DIRECTION:
Which passage in the permafrost abstract below runs from "Permafrost monitoring by" up to and including "Fribourg, Switzerland (christian.hauck@unifr.ch)"? Extract it word for word.

TEXT BLOCK:
# # #
EGU2020-14047
https://doi.org/10.5194/egusphere-egu2020-14047
EGU General Assembly 2020
© Author(s) 2022. This work is distributed under
the Creative Commons Attribution 4.0 License.

Permafrost monitoring by reprocessing and repeating historical geoelectrical measurements

Christian Hauck, Christin Hilbich, Coline Mollaret, and Cécile Pellet
Christian Hauck et al.
  • University of Fribourg, Department of Geosciences, Fribourg, Switzerland (christian.hauck@unifr.ch)

Geophysical methods and especially electrical techniques have been used for permafrost detection and monitoring since more than 50 years. In the beginning, the use of Vertical Electrical Soundings (VES) allowed the detection of ice-rich permafrost due to the clear contrast between the comparatively low-resistive active layer and the high-resistive permafrost layer below. Only after the development of 2-dimensional tomographic measurement and processing techniques (Electrical Resistivity Tomography, ERT), in the late 1990’s, electrical imaging was widely applied for a large range of different permafrost applications, including ice content quantification and permafrost monitoring over different spatial scales. Regarding ERT monitoring, the comparatively large efforts needed for continuous and long-term measurements implies that there are still only few continuous ERT monitoring installations in permafrost terrain worldwide. One of the exceptions is a network of six permafrost sites in the Swiss Alps that have been constantly monitored in the context of the Swiss Permafrost Monitoring Network (PERMOS) since 2005, enabling the analysis of the long-term change in the ground ice content and associated thawing and freezing processes (Mollaret et al. 2019).
# # #
DATA SEGMENT:

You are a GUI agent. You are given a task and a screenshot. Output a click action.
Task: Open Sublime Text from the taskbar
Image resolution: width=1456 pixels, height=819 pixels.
# # #
SOLVED PROBLEM:
Permafrost monitoring by reprocessing and repeating historical geoelectrical measurements

Christian Hauck, Christin Hilbich, Coline Mollaret, and Cécile Pellet
Christian Hauck et al.
  • University of Fribourg, Department of Geosciences, Fribourg, Switzerland (christian.hauck@unifr.ch)